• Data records
-------------------------
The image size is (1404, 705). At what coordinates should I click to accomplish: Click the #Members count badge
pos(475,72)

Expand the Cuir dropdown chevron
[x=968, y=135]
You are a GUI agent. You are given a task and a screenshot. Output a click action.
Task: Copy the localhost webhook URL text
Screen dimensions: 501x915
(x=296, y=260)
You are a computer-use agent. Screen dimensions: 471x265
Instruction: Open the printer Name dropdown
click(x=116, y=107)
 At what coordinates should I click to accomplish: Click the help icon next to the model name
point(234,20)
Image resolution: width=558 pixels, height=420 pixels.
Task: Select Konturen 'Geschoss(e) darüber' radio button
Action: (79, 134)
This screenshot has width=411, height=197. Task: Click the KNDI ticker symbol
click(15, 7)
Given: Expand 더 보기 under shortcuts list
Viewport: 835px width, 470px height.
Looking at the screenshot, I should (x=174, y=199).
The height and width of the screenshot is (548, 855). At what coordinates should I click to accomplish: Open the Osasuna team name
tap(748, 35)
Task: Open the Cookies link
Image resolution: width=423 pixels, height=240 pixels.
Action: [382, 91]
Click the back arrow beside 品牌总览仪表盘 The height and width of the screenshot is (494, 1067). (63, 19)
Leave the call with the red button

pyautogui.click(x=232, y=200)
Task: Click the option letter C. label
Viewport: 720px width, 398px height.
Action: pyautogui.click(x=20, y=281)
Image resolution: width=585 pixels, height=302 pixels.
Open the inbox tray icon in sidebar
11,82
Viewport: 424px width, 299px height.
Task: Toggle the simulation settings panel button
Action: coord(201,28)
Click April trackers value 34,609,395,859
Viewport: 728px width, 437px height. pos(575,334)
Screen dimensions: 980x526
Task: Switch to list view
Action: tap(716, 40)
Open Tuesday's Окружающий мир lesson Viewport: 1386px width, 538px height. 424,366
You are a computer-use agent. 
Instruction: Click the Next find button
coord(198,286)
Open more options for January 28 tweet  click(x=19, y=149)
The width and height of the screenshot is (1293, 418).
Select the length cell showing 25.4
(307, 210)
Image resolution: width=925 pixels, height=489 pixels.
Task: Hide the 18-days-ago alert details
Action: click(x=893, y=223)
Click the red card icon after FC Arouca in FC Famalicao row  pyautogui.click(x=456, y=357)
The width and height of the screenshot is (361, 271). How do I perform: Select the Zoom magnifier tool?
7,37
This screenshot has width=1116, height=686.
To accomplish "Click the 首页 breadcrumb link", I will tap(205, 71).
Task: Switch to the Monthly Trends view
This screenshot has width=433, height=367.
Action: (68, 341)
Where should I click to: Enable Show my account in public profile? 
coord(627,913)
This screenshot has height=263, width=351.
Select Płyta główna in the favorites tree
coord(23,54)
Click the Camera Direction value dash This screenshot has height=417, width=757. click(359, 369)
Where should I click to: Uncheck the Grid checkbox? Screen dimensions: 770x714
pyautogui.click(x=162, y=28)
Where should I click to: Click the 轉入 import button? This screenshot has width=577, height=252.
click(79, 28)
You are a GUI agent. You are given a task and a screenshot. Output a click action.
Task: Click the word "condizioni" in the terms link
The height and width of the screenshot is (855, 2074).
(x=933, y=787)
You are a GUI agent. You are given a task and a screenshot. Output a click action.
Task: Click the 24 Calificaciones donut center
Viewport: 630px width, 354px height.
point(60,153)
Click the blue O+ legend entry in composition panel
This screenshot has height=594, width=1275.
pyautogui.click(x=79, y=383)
-------------------------
• Your objective
All of the data above should be set down word for word.

• Written response
The image size is (1404, 705). At what coordinates should I click to accomplish: Click the #Members count badge
pos(475,72)

Expand the Cuir dropdown chevron
[x=968, y=135]
You are a GUI agent. You are given a task and a screenshot. Output a click action.
Task: Copy the localhost webhook URL text
Screen dimensions: 501x915
(x=296, y=260)
You are a computer-use agent. Screen dimensions: 471x265
Instruction: Open the printer Name dropdown
click(x=116, y=107)
 At what coordinates should I click to accomplish: Click the help icon next to the model name
point(234,20)
Image resolution: width=558 pixels, height=420 pixels.
Task: Select Konturen 'Geschoss(e) darüber' radio button
Action: (79, 134)
This screenshot has width=411, height=197. Task: Click the KNDI ticker symbol
click(15, 7)
Given: Expand 더 보기 under shortcuts list
Viewport: 835px width, 470px height.
Looking at the screenshot, I should (x=174, y=199).
The height and width of the screenshot is (548, 855). At what coordinates should I click to accomplish: Open the Osasuna team name
tap(748, 35)
Task: Open the Cookies link
Image resolution: width=423 pixels, height=240 pixels.
Action: [382, 91]
Click the back arrow beside 品牌总览仪表盘 The height and width of the screenshot is (494, 1067). (63, 19)
Leave the call with the red button

pyautogui.click(x=232, y=200)
Task: Click the option letter C. label
Viewport: 720px width, 398px height.
Action: pyautogui.click(x=20, y=281)
Image resolution: width=585 pixels, height=302 pixels.
Open the inbox tray icon in sidebar
11,82
Viewport: 424px width, 299px height.
Task: Toggle the simulation settings panel button
Action: coord(201,28)
Click April trackers value 34,609,395,859
Viewport: 728px width, 437px height. pos(575,334)
Screen dimensions: 980x526
Task: Switch to list view
Action: tap(716, 40)
Open Tuesday's Окружающий мир lesson Viewport: 1386px width, 538px height. 424,366
You are a computer-use agent. 
Instruction: Click the Next find button
coord(198,286)
Open more options for January 28 tweet  click(x=19, y=149)
The width and height of the screenshot is (1293, 418).
Select the length cell showing 25.4
(307, 210)
Image resolution: width=925 pixels, height=489 pixels.
Task: Hide the 18-days-ago alert details
Action: click(x=893, y=223)
Click the red card icon after FC Arouca in FC Famalicao row  pyautogui.click(x=456, y=357)
The width and height of the screenshot is (361, 271). How do I perform: Select the Zoom magnifier tool?
7,37
This screenshot has width=1116, height=686.
To accomplish "Click the 首页 breadcrumb link", I will tap(205, 71).
Task: Switch to the Monthly Trends view
This screenshot has width=433, height=367.
Action: (68, 341)
Where should I click to: Enable Show my account in public profile? 
coord(627,913)
This screenshot has height=263, width=351.
Select Płyta główna in the favorites tree
coord(23,54)
Click the Camera Direction value dash This screenshot has height=417, width=757. click(359, 369)
Where should I click to: Uncheck the Grid checkbox? Screen dimensions: 770x714
pyautogui.click(x=162, y=28)
Where should I click to: Click the 轉入 import button? This screenshot has width=577, height=252.
click(79, 28)
You are a GUI agent. You are given a task and a screenshot. Output a click action.
Task: Click the word "condizioni" in the terms link
The height and width of the screenshot is (855, 2074).
(x=933, y=787)
You are a GUI agent. You are given a task and a screenshot. Output a click action.
Task: Click the 24 Calificaciones donut center
Viewport: 630px width, 354px height.
point(60,153)
Click the blue O+ legend entry in composition panel
This screenshot has height=594, width=1275.
pyautogui.click(x=79, y=383)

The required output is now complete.